Enigma: supostas cruzes ficam no pé de pilar próximo à São Cristóvão. (Foto: Mariana Honesko).
Enigma: supostas cruzes ficam no pé de pilar próximo à São Cristóvão. (Foto: Mariana Honesko).

Viralizou na rede social a imagem de pedras com o sinal de uma cruz no pé de um dos pilares da Ponte de Ferro, em União da Vitória. O baixo nível do rio Iguaçu revelou as peças. Para muitos, se trata de algo sagrado e dentro deste conceito, fruto de infinitas possibilidades. E você, o que vê nessas fotos ?

Em busca de respostas, a equipe saiu à campo para investigar o assunto.
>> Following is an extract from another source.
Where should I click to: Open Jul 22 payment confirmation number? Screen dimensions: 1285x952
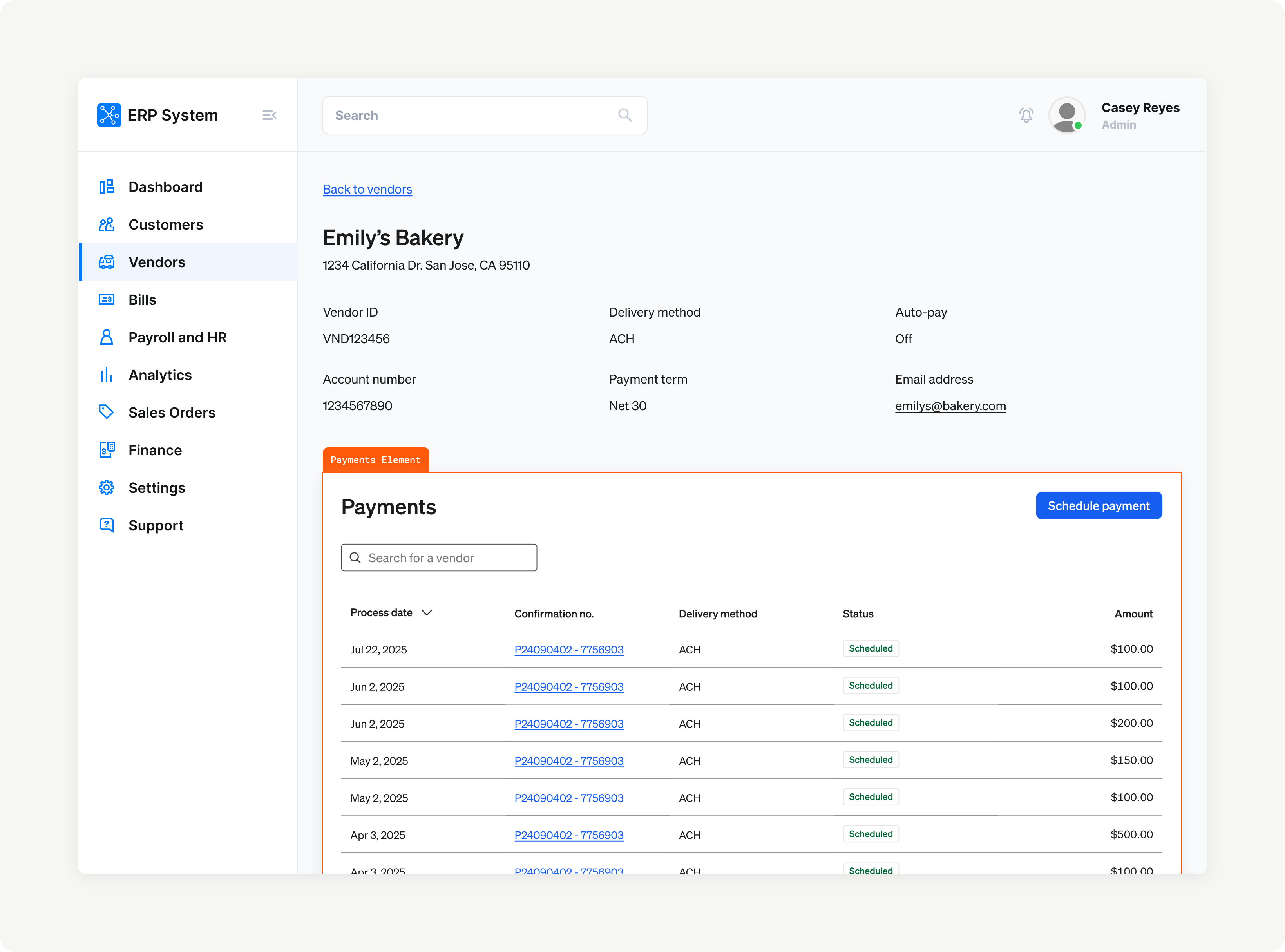(x=568, y=650)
No fim de janeiro, depois de caminhar até um pouco mais da metade da ponte pela passarela de pedestres, eis que as pedras são avistadas. De fato, a primeira impressão é de que realmente sejam cruzes em pedras. Expostas, duas delas, praticamente idênticas, mostram o mesmo sinal.

Uma breve lida nos comentários da publicação feita por Mariano Filho em sua conta na rede, mostra que o imaginário popular é bastante crente que a explicação é espiritual. Ou tem ligação com ela. Ele mesmo cresceu ouvindo histórias assim, para explicar o aparecimento das tais cruzes. “Eu já sabia dessa história há uns 50 anos. Minha mãe sempre me contava que morreram algumas pessoas na construção da Ponte Machado da Costa (a Ponte de Ferro) e que em homenagem aos mortos, as cruzes foram esculpidas pelos trabalhadores”, disse ele que se mostra apaixonado por fatos curiosos – e até misteriosos – do Vale do Iguaçu. “Você vai ouvir diversas explicações sobre a origem dessas cruzes”.

Para quem conhece a história da Guerra do Contestado, se trata de cruzes e de modelos peculiares, idênticos ao símbolo que está na bandeira do conflito. Já para outros, as cruzes foram colocadas ali para homenagear quem usou o rio para tirar sua vida. Há ainda quem diga que a suposta cruz é do Cemitério Municipal de Porto União, trazida pelas cheias de 1983 até a ponte.

“Em 1905, a grande enchente arrastou rio abaixo uma ponte provisória de madeira. Era um tempo onde a religiosidade fazia parte da vida das pessoas”, avalia o jornalista, Dago Woehl, outro amante das histórias locais. “Só estou estranhando o tipo da cruz”, completou.

A resposta de Dago pode estar na avaliação do coordenador de Pesquisa e Extensão do campus de União da Vitória do Instituto Federal do Paraná (IFPR), Vitor Marcos Gregório. Cético, ele aponta para outro e simples viés. “Tenho uma hipótese. Não é uma cruz, é um sinal de ‘mais’. São encaixes da montagem das próprias pilastras”, pontuou.

É preciso voltar um pouco no tempo para entender de onde vieram as pedras – e seus sinais. Antes da construção da atual Ponte de Ferro (1953), outra ponte existia (1907). “As pilastras da outra ponte, essa antiga, foram reforçadas. Essas pedras só estão nas pilastras de pedra, nas antigas. Nas novas, de concreto, não”. Gregório defende um encaixe das peças, como um quebra-cabeça. “Repare que, em um olhar mais cuidadoso, não se trata de uma cruz, mas um “mais”. O caso é que no ponto de quebra da pedra a parte que entrava em contato com outra e que, portanto, estava cimentada (por isso está branco dentro do +, é o cimento que a unia a outra) também lascou, tirando o cimento e dando a impressão de que falta uma parte do sinal, o que configuraria cruz. Na outra pilastra, mais para o meio do rio, há outras pedras com tamanho parecido que, imagino, possuem este sinal voltado para baixo. Elas também possuem marcas de encaixe, embora mais suaves”. Na pilastra que fica no meio do rio, as pedras com os encaixes “machos” cujas dimensões correspondem as da pretensa “cruz” aparecem”.

De toda a maneira, cruz ou um simples sinal de “mais”, o certo é que o fenômeno da rede social trouxe à tona não apenas a tal pedra, mas também, as teorias populares, tão ricas quanto o imaginário humano. “As histórias populares são mais interessantes, claro – sempre são – mas creio que, no final, a solução do mistério da pedra em cruz é muito mais simples e prosaica – geralmente o é”, disse o professor Vitor.